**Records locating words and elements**
- - -

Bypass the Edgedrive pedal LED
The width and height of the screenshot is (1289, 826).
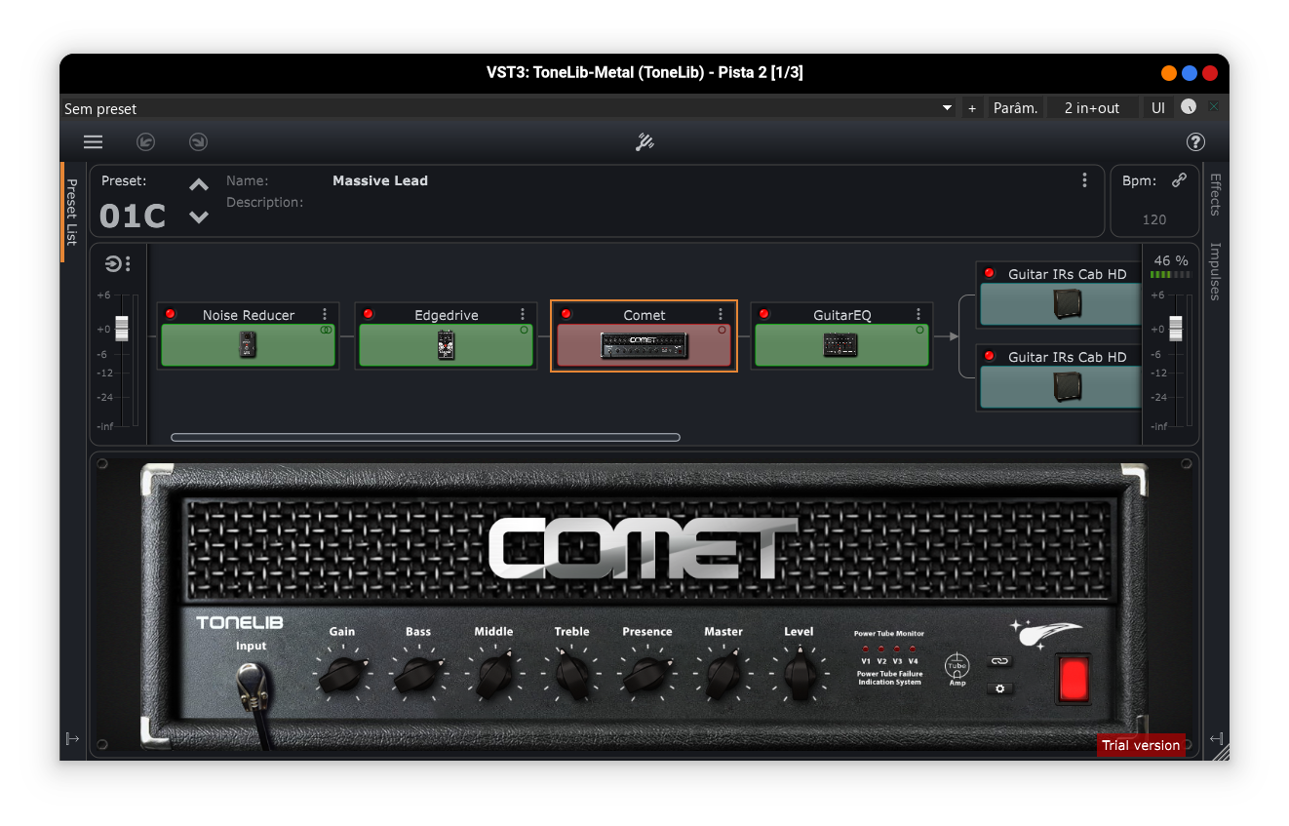click(369, 314)
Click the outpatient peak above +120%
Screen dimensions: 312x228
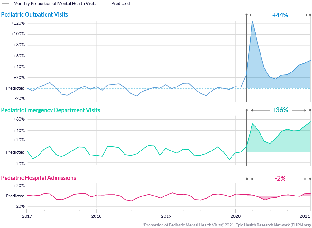point(252,21)
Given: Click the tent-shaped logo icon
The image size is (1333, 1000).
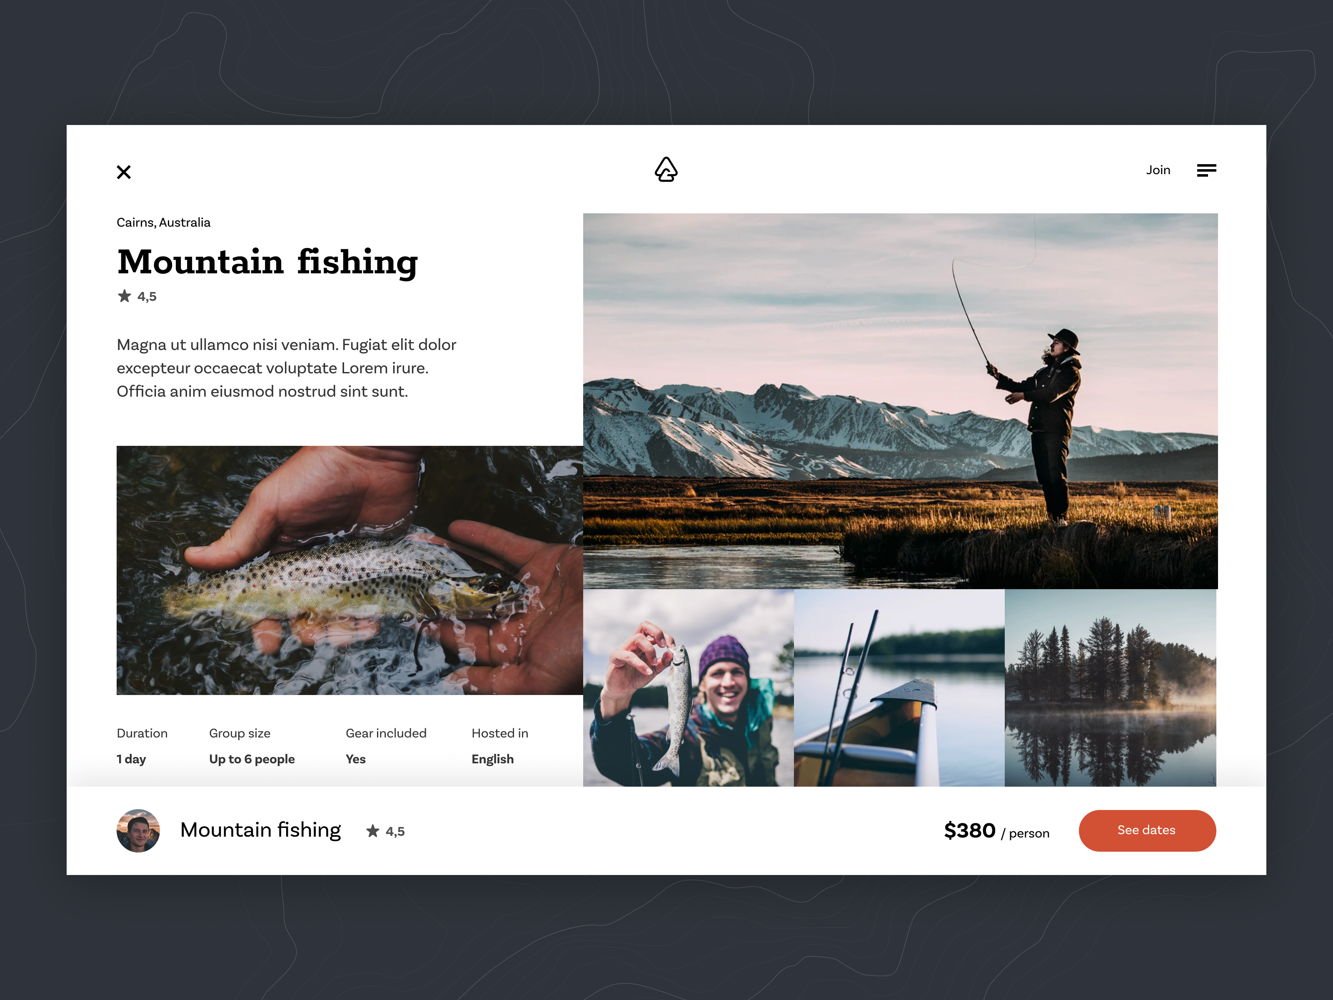Looking at the screenshot, I should pos(666,169).
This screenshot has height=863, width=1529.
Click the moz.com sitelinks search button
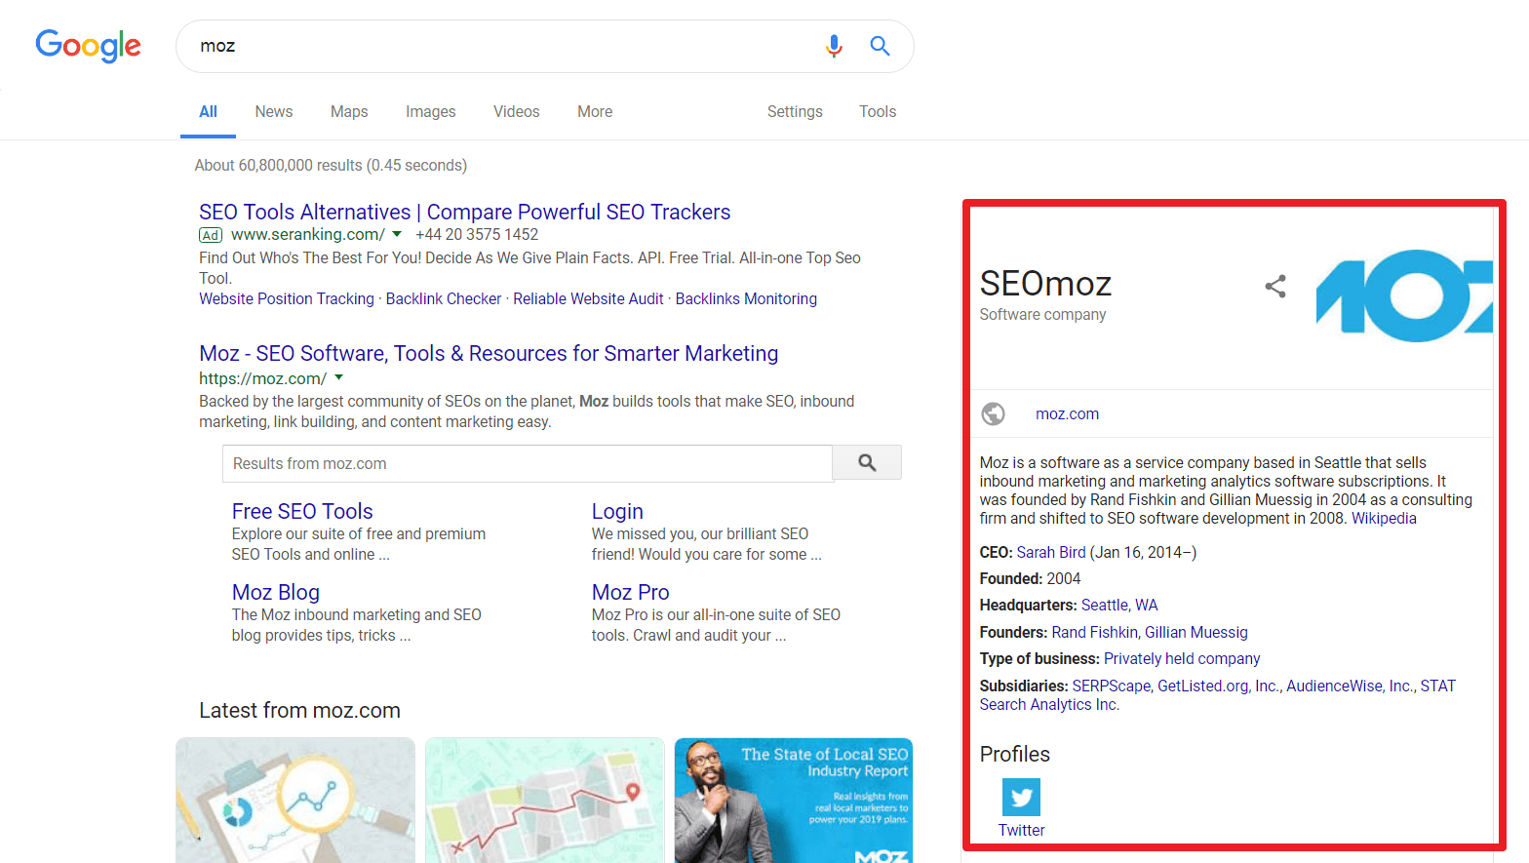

- - -

**Work required**
Count the lines in the items above that contain the string "width", matching case exactly, and give only the number.

**Written reply**
2